G.C.M.: Perché è così difficile? Perché il sistema fallisce ancora così spesso? Non abbiamo voluto colpire nessuno: né i ragazzi né il personale scolastico né i genitori. Quanto al sistema, anche se non è certo perfetto, non possiamo nemmeno addossargli tutta la colpa. Ma allora qual è l’origine del problema? Il personaggio di Messaoud azzarda un inizio di risposta: «Il contesto è più forte di noi».
M. I.: E fatta questa constatazione, aggiunge subito: «Ora che facciamo, ci arrendiamo?».

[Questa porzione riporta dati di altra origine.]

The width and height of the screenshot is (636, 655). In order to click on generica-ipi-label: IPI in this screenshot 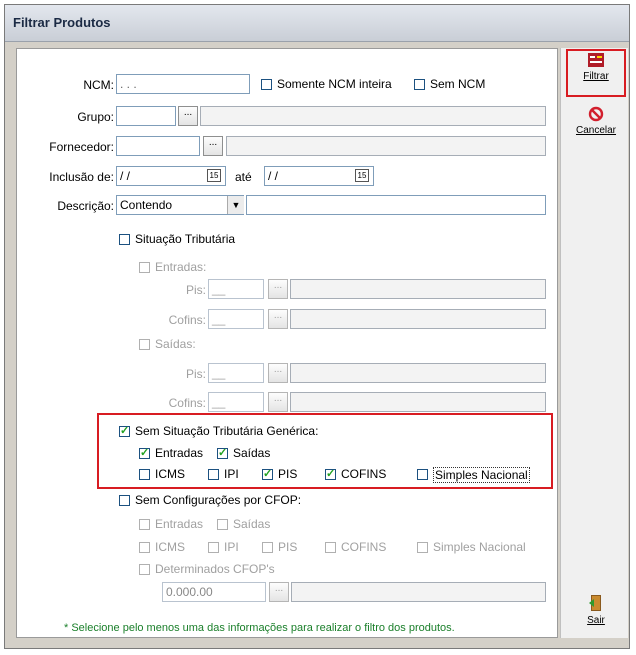, I will do `click(232, 474)`.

Tra tutte le reazioni che il film potrebbe suscitare, qual è quella che vi toccherebbe di più?
G.C.M.: Dipende da parte di chi. Dal lato di quelli che conoscono l’ambiente della Scuola Media e dei quartieri di periferia, ci piacerebbe che si dicesse: «Questo suona vero». Il nostro obiettivo era realizzare un film che ci piacerebbe guardare. Un film dove si ride, si provano delle emozioni, con degli attori che recitano bene.
M.I.: Abbiamo messo tutte le nostre energie per raggiungere questo obiettivo. Oggi andare al cinema costa caro, e se gli spettatori dicessero: «I 10 euro che ho speso sono serviti a qualcosa, i ragazzi hanno lavorato e non se ne sono fregati di noi», ecco, questo sarebbe magnifico.